Extending this work to highlight the difficulties of using currently available MNPs to heat anything smaller than a 10 mm diameter tumor, an excellent analysis of the various opportunities and limitations was recently published [61]. The issue is essentially one of heat loss into the surrounding tissue. If one wishes to generate and sustain a large temperature imbalance within a tumor, the heat flow into that tumor has to be so large as to overcome the heat flow out. Roughly speaking, the bigger the tumor, the smaller the surface area to volume ratio, the less important the outward heat flow, and the easier it is to heat. Following this argument, the authors concluded that the MNPs SAR must be unrealistically high (certainly several orders of magnitude greater than the best currently reported) to heat a 3 mm cluster of cells, even with concentrations of iron in the cellular mass of 10–50 mgmL−1. These figures are relevant given that ~3 mm is the size of a subclinical metastasis that is undetectable by normal imaging techniques, and 10 mgmL−1 is substantially more than was used in vivo by DeNardo et al., but in the realm of that used by Jordan et al. The situation becomes even worse if the aim is to heat individual cells [48].

4.7 Conclusion

In this chapter, recent advances in biomedical applications of MNPs are reviewed. Iron oxide MNPs are now routinely used as contrast agents in MRI and very next clinical applications are expected in the field of cancer thermal treatment. These devices will be nanomaterials of higher and higher added value because they are expected to be multifunctional, smart, and versatile. Therefore, their chemical composition shall be more and more hybrid combining inorganic, organic, and biologic components. Nevertheless, optimization efforts remain for improving the repeatability of surface functionalization, diagnostic or therapeutic efficacy, biodistribution, and in vivo stability and safety. But the readers shall be convinced that targeting remains the main challenge, for which concentrated research efforts are still required.

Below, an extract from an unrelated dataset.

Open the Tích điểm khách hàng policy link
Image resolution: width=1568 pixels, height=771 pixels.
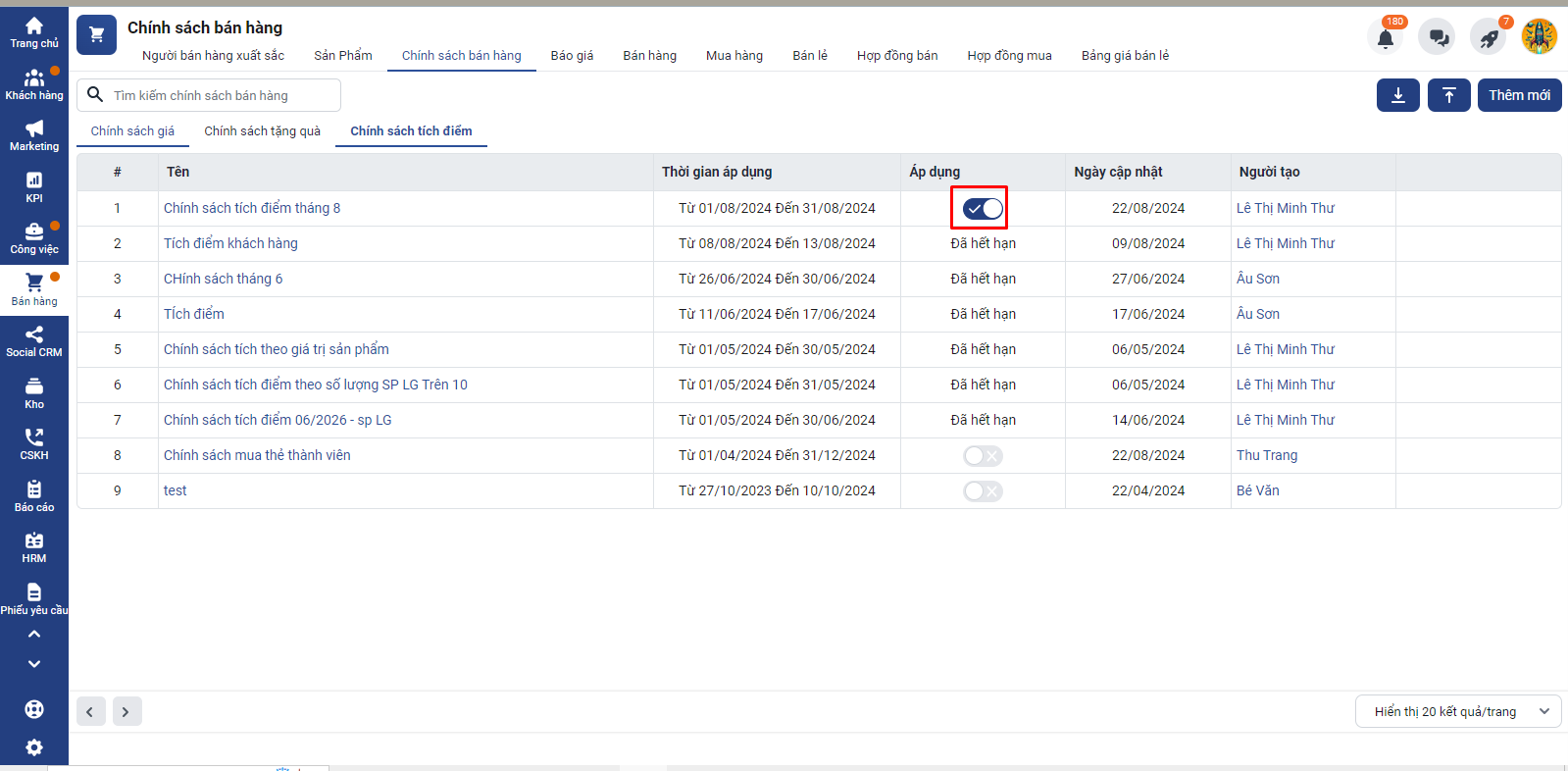click(230, 243)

Such developments of medicine-directed nanotechnology are probably among the best examples where physicians, pharmacologists, biologists, chemists, and physicists are working together. In this day, when the public opinion worries rightly about the possible nanotechnology consequences on mankind and its environment, it is important to mention that the single aim of a large number of these research efforts on nanoparticles is the humanity survival and comfort.